Innovationsdruck dank Totalrevision 

Statt nur auf den Preis schaut die öffentliche Hand im Beschaffungswesen künftig auch auf Nachhaltigkeit. Das fördert nicht nur eine ökologische Bauweise, sondern auch innovative Anbieter – gerade in der Elektrobranche. 

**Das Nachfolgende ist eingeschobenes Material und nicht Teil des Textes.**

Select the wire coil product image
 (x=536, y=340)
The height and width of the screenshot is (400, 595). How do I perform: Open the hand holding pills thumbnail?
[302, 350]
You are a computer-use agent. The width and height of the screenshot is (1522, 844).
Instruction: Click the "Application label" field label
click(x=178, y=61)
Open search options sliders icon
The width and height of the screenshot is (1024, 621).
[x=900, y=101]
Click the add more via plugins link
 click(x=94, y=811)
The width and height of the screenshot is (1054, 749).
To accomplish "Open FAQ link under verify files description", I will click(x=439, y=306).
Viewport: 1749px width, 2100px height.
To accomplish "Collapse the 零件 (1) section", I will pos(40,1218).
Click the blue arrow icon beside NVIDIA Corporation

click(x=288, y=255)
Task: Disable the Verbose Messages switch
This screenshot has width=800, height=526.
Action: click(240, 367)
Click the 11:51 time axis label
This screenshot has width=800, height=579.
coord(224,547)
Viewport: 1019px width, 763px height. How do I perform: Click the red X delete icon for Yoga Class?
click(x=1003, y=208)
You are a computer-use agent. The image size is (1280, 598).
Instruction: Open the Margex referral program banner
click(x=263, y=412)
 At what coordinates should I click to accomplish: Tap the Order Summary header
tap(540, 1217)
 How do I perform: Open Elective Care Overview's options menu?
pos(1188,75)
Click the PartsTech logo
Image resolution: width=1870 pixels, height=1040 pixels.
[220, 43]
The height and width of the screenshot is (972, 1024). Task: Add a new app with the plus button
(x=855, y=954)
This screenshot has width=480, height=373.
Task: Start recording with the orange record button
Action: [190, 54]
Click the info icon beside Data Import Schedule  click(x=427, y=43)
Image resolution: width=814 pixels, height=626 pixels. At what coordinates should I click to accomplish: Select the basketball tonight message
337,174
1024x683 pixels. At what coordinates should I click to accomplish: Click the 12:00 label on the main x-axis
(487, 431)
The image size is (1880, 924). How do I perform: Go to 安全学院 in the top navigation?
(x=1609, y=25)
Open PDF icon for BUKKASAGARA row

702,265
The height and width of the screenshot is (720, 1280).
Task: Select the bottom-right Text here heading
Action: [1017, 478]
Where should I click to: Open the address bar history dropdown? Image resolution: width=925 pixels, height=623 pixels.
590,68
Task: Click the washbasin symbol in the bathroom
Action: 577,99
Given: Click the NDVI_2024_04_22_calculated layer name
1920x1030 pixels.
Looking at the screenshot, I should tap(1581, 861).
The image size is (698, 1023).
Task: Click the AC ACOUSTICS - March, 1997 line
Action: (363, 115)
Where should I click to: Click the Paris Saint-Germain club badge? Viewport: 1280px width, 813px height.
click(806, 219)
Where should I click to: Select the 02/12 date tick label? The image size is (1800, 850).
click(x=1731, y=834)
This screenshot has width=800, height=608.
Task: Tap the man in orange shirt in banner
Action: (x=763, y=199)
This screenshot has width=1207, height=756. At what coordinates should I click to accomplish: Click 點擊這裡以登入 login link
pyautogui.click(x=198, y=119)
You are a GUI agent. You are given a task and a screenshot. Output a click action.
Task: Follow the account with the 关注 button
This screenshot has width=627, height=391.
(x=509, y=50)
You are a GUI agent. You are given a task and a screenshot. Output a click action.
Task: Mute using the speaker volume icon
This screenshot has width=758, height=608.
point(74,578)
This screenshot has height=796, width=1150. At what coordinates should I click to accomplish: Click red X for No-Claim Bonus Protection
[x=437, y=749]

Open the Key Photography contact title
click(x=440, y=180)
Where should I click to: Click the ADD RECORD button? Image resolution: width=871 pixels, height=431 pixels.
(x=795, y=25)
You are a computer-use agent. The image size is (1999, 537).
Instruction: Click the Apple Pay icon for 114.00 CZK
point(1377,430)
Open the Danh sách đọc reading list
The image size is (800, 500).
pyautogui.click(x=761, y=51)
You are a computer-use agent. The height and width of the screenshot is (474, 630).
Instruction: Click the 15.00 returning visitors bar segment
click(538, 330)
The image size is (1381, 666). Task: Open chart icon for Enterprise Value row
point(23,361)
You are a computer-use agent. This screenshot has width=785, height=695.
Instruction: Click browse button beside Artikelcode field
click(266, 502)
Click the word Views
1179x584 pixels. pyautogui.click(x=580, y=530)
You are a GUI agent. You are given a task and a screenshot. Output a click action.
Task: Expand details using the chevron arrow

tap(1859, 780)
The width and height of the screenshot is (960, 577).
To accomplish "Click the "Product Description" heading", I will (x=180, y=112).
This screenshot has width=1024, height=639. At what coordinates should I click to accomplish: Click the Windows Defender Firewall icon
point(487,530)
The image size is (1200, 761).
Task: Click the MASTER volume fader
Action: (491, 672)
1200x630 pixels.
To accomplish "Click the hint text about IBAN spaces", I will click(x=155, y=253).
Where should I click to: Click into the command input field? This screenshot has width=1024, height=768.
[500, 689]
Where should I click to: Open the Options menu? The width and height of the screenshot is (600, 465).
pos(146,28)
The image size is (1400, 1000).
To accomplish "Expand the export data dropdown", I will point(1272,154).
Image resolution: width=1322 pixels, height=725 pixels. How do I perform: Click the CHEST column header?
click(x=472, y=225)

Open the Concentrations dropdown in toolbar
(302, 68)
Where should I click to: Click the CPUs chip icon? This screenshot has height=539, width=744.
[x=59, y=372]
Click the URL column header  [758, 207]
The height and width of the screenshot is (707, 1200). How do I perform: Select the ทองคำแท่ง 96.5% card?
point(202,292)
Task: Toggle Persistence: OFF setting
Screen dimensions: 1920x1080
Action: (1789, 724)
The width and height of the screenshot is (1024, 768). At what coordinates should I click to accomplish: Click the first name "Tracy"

Gleich zwei Erlasse zum öffentlichen Beschaffungswesen werden am 21. Januar 2021 in Kraft treten: Eine neue Verordnung des Bundesrats sowie ein revidiertes Bundesgesetz, welches das Parlament verabschiedet hat. Ein wegweisender Entscheid, sagt Sebastian Gerber, Head of Low Voltage bei Siemens Schweiz. „In der Elektrobranche werden Anbieter mit Knowhow in nachhaltigen Installationen im Vorteil sein.“ Musste die öffentliche Hand bei Ausschreibungen bisher dem günstigsten Angebot den Vorzug geben, darf sie künftig auch Faktoren wie CO2-Bilanz, Lebenszykluskosten und Wiederverwertbarkeit einbeziehen. 

Metall anstatt Giessharz

Ein typisches Beispiel in der Elektrobranche sind Stromschienen für die Energieverteilung. Grundsätzlich existieren zwei Bauarten: Metallgekapselte Schienen und solche aus Giessharz. „Preislich sind sie vergleichbar“, weiss Sebastian Gerber, „ökologisch aber nicht.“ Bei Giessharzschienen wird das Leitmaterial vollumfänglich in das Giessharz eingegossen, welches Schadstoffe enthalten kann. „Das Material ist so dicht, dass die Schiene unter Wasser verlegt werden könnte“, sagt Gerber, „meist reicht der Strahlwasserschutz von metallgekapselten Systemen aber auch für anforderungsreiche Gebäude aus.“ Weitere Vorteile zeigen sich bei Anpassungen oder im Rückbau: „Das Giessharz muss mit Trennwerkzeug abgetrennt werden, um an das Kupfer oder Alu der Leiter zu kommen“, sagt Gerber. Metallgekapselte Schienen hingegen sind zügig abmontiert und anders als Giessharz einfach recyclebar. 

Abhebung von Mitbewerbern

Nebst nachhaltigem Material kann die öffentliche Bauherrschaft künftig auch die Energieeffizienzkategorie gemäss Niederspannungs-Installationsnorm NIN 2020 wählen. „Installateure und Planer mit entsprechender Erfahrung heben sich damit von Mitbewerbern ab“, ist Gerber überzeugt. Nicht zuletzt ist mit der Totalrevision im Beschaffungswesen neu auch die Förderung von Innovation festgeschrieben. „Auftraggeber können künftig Building Information Modeling (BIM) verlangen“, weiss Gerber. Dieses Baumanagement, das relevante Informationen in einem virtuellen Gebäudezwilling speichert, habe einen Erdbebeneffekt. „Wird BIM gewünscht, muss sich vom Generalplaner bis zum Monteur jeder Bewerber mit dieser Technologie auseinandersetzen“, sagt Gerber.